Vicious swings like Wednesday’s session are becoming routine as investors rush to sell amid uncertainty about how badly the outbreak will hit the economy. The day’s loss of 1,464.90 points wiped out a 1,167-point gain for the Dow from Tuesday and stands as the index’s second-largest point drop, trailing only Monday’s plunge of 2,013.

The S&P 500 plunged 4.9% to 2,741.38, while the Nasdaq gave up 4.7% to 7952.05.

With Wall Street already on edge about the economic damage from the virus, stocks dove even lower Wednesday after the World Health Organization cited “alarming levels of inaction” by governments in corralling the virus when it made its pandemic declaration.

Investors are calling for coordinated action from governments and central banks to stem the threat to the global economy from the virus. While lower interest rates and government spending won’t solve the crisis – only containment of the virus can – they can support the economy.

President Trump’s announcement of travel restrictions for most European countries and a multibillion-dollar aid package that the House could vote on Thursday failed to lay doubts to rest.

“The government probably should have been thinking about stimulus last month,” said Kristina Hooper, Invesco’s chief global market strategist. “Every day that passes makes the economic impact of coronavirus that much worse.”

Many investors are worried that a divided Congress will have trouble agreeing to any plan, she said.

The vast majority of people recover from the new virus, but the fear is that COVID-19 could drag the global economy into a recession, with slowdowns in production and a plunge in business activity as people stay home instead of traveling or dining out.

United Airlines has lost more than a third of its market value since Feb. 21 because many people don’t want to risk flying. Cruise lines have also been hard hit. Even Apple, which entered 2020 after making sharp gains, has shed 6% since the beginning of the year with the slowdown in output of iPhones in China.

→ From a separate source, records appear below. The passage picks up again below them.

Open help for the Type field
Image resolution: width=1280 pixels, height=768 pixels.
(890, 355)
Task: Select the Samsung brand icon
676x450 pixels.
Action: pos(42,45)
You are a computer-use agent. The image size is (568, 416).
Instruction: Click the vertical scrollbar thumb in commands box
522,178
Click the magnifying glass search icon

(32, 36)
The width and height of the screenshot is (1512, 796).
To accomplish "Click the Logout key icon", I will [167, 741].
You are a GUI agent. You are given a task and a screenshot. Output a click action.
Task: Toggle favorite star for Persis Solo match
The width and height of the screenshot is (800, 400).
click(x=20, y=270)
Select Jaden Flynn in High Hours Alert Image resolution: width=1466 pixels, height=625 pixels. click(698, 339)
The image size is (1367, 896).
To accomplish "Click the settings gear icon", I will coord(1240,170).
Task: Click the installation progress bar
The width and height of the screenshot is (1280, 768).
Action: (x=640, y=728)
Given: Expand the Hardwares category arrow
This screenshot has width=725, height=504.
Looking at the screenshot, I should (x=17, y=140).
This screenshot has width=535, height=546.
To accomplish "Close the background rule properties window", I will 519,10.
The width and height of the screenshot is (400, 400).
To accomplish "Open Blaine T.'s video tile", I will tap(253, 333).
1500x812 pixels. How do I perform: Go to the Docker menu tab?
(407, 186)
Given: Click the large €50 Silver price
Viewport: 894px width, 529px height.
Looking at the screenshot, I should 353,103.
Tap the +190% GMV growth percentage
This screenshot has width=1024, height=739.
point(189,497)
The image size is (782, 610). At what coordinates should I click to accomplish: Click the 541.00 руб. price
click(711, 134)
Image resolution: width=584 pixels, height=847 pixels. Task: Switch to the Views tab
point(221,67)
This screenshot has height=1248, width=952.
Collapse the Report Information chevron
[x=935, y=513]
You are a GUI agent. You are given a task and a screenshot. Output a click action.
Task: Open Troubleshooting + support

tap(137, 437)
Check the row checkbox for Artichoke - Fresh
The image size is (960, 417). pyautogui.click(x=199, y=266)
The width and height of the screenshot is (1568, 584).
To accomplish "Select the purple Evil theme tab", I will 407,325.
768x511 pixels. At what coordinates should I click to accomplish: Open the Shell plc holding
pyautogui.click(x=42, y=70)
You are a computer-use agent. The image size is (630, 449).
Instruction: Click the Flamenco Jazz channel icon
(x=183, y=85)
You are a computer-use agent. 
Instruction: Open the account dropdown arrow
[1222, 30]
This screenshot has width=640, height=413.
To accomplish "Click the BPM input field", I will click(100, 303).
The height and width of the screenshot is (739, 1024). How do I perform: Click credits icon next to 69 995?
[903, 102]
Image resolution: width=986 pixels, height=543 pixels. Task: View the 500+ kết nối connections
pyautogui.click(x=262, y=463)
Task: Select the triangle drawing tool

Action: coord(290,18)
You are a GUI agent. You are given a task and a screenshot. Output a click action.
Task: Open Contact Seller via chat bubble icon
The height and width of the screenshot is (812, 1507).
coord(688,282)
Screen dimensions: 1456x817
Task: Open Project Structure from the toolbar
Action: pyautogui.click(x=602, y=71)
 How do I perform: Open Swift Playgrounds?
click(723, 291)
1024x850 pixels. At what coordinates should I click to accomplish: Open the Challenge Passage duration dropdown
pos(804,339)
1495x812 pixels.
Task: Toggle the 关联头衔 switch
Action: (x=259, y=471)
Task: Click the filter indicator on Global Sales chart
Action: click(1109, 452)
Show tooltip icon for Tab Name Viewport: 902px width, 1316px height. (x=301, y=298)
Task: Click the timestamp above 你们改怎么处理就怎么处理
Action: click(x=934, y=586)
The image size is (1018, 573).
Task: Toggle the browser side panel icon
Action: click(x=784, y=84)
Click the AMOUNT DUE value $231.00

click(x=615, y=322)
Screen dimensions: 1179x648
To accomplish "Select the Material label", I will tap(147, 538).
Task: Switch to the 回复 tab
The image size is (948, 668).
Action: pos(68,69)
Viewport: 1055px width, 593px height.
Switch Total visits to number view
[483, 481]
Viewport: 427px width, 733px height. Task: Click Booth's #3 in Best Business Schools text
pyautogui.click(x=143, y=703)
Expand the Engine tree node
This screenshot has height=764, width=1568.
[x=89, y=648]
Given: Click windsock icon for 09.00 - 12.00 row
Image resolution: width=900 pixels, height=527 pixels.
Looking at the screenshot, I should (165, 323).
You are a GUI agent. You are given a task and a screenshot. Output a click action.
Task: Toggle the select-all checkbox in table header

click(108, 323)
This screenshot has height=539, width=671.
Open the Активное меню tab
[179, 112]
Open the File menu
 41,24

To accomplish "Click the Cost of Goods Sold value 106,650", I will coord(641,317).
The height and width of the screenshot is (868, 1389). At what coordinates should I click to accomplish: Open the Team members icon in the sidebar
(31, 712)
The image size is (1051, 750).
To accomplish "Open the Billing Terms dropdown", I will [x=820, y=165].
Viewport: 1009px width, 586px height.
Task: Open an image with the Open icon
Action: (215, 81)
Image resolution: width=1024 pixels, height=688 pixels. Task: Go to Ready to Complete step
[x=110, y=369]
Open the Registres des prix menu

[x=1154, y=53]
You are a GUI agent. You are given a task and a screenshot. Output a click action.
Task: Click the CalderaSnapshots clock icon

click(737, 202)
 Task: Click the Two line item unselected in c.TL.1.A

The coronavirus outbreak has moved so fast that its impact hasn’t yet shown up in any U.S. nationwide economic data. Many economists still think the U.S. can avoid a recession, particularly if the disease is under control by early summer. But most also think the odds of a recession have risen significantly.

Many analysts say financial markets will continue to swing sharply until the number of new infections stops accelerating. In the United States, the number of cases has topped 1,000. Worldwide, more than 126,000 people have been infected, and over 4,600 have died.

“There’s a real feeling that we don’t know where this ends,” said Brad McMillan, chief investment officer for Commonwealth Financial Network.

A plunge in crude prices has wiped out profits for energy companies, while record-low Treasury yields are squeezing the financial sector.